Goal 2 Improve the effectiveness of communication among caregivers.
2A For verbal or telephone orders or for telephonic reporting of critical test results, verify the complete order or test result by having the person receiving the information record and “read-back” the complete order or test result.
2B Standardize a list of abbreviations, acronyms, symbols, and dose designations that are not to be used throughout the organization.
2C Measure, assess and, if appropriate, take action to improve the timeliness of reporting, and the timeliness of receipt by the responsible licensed caregiver, of critical test results and values.
2E Implement a standardized approach to “hand off” communications, including an opportunity to ask and respond to questions.
Goal 3 Improve the safety of using medications.
3B Standardize and limit the number of drug concentrations used by the organization.
3C Identify and, at a minimum, annually review a list of look-alike/sound-alike drugs used by the organization, and take action to prevent errors involving the interchange of these drugs.
Goal 7 Reduce the risk of health care-associated infections.
7A Comply with current Centers for Disease Control and Prevention (CDC) hand hygiene guidelines.
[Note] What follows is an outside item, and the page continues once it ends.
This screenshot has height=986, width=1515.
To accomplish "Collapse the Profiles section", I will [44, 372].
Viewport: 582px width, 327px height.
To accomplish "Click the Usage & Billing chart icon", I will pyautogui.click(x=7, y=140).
7B Manage as sentinel events all identified cases of unanticipated death or major permanent loss of function associated with a health care-associated infection.
Goal 8 Accurately and completely reconcile medications across the continuum of care.
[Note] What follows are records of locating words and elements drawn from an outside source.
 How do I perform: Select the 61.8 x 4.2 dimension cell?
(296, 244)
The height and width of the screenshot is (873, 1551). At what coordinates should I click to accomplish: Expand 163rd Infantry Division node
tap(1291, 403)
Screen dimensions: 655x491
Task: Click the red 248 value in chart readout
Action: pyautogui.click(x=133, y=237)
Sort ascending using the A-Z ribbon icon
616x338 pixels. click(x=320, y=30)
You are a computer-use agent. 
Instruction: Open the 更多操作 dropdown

8A There is a process for comparing the patient’s current medications with those ordered for the patient while under the care of the organization.
8B A complete list of the patient’s medications is communicated to the next provider of service when a patient is referred or transferred to another setting, service, practitioner or level of care within or outside the organization. The complete list of medications is also provided to the patient on discharge from the organization.
Goal 9 Reduce the risk of patient harm resulting from falls.
9B Implement a fall reduction program including an evaluation of the effectiveness of the program.
Goal 13 Encourage patients’ active involvement in their own care as a patient safety strategy.
13A Define and communicate the means for patients and their families to report concerns about safety and encourage them to do so.
Goal 15 The organization identifies safety risks inherent in its patient population.
15A The organization identifies risks associated with long-term oxygen therapy such as home fires.